Ringing ears (aka tinnitus) can literally be a stress alarm. Many recent studies have shown that tinnitus is exacerbated (and sometimes even caused) by stress. Granted, 1 in 5 people suffer from tinnitus, and there are plenty of causes. But if you’ve been dealing with it, or it’s gotten worse lately, stress should be the prime suspect.
 

You’re gaining weight

There’s nothing quite like a quart of ice cream and a pound of bacon to calm the nerves. Evolution strikes again. Here’s how it goes: stress triggers the fight-or-flight response. The fight-or-flight response convinces your brain that you’ll be expending great amounts of energy fighting or running for your life. Your brain then releases chemicals that increase cravings for sugar, fat, and high calories (energy). Once digested, your brain then releases an opiate-like compound that basically get you addicted to these foods.

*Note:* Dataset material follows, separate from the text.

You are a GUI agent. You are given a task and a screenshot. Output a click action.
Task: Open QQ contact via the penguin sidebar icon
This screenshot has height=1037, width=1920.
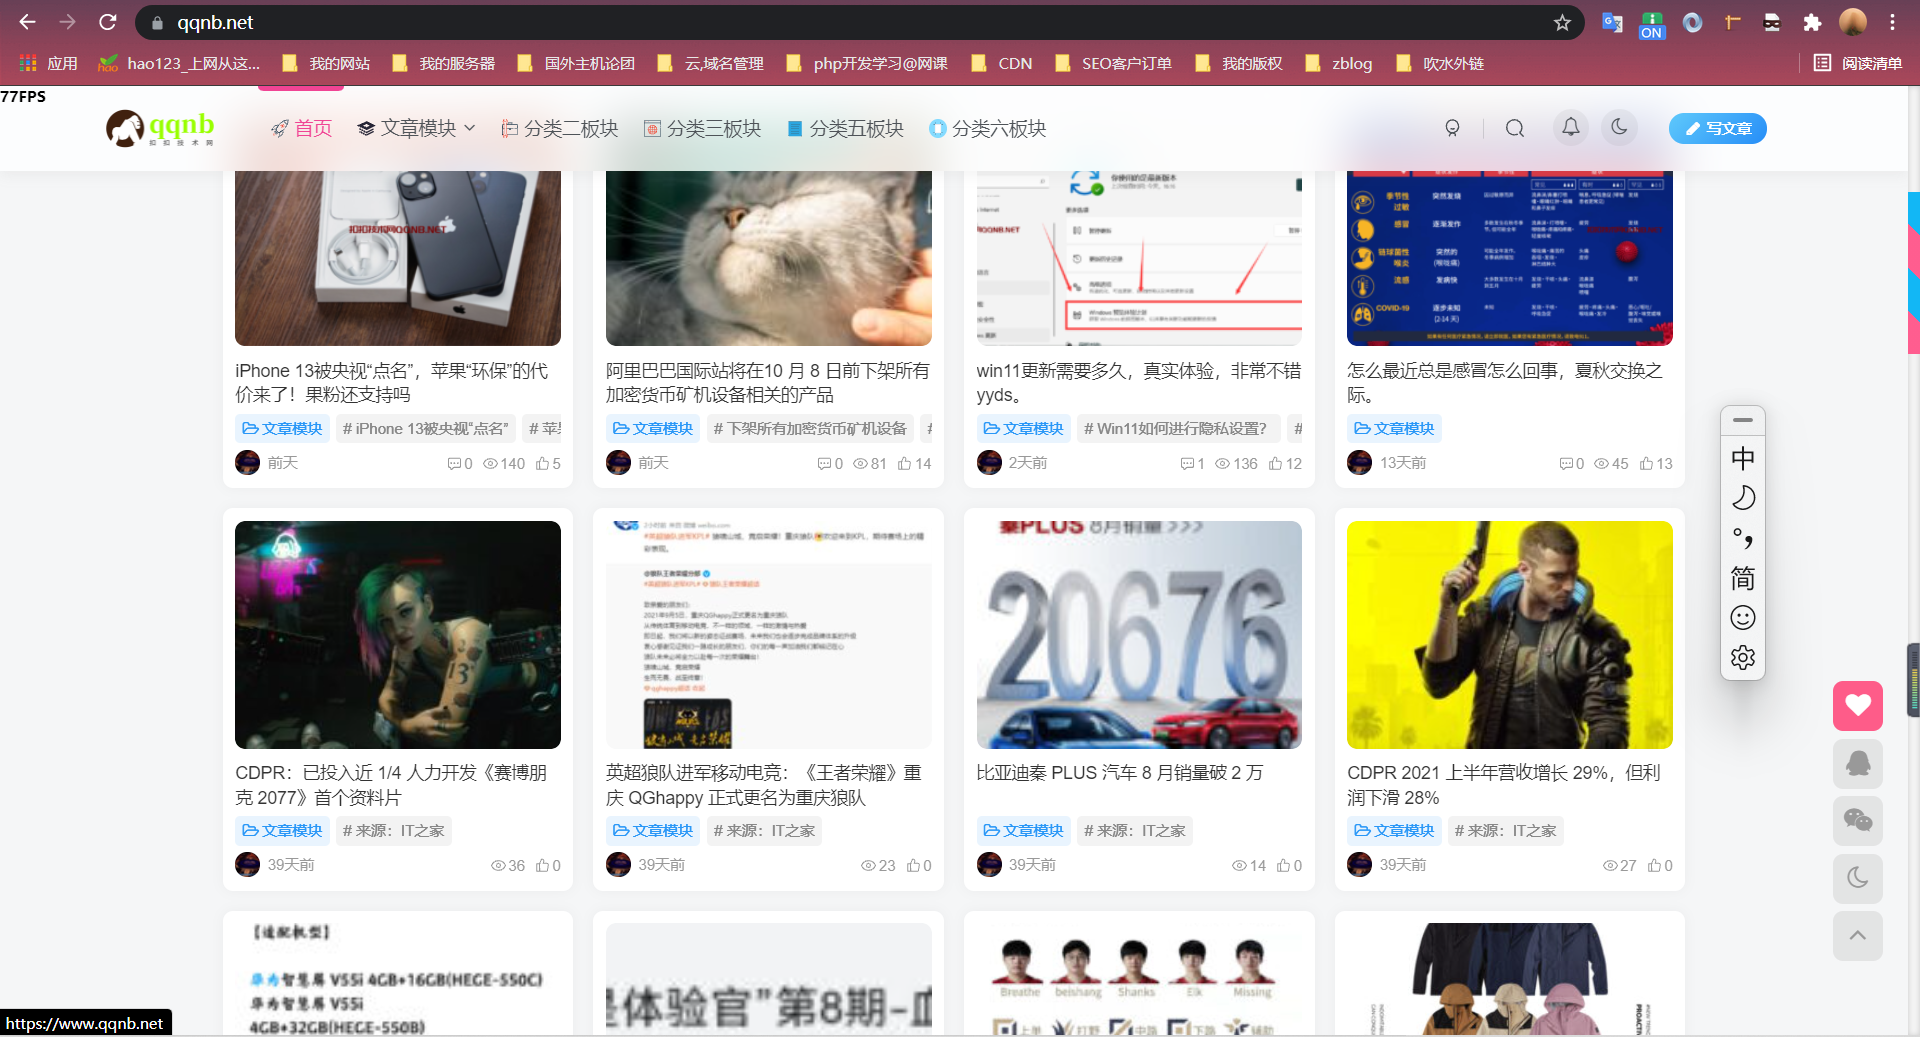1858,763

Give in to this addiction for too long, and you’ll be busting at the seams in no time.

If you’ve noticed any of these signs (or several others), there are a number of ways to take control. “One of the most important things to remember is that stress is not the problem”, says Dr. Kathy Gruver, award-winning author and speaker. “We can’t control stress… but rather our reaction to it.” 

Dr. Gruver reacts with two-minute “mini-meditations” in rush hour traffic, or positive self-affirmations during especially trying times. With the overwhelming scientific evidence for such practices, they’re definitely worth a shot (if only for your hair and waistline).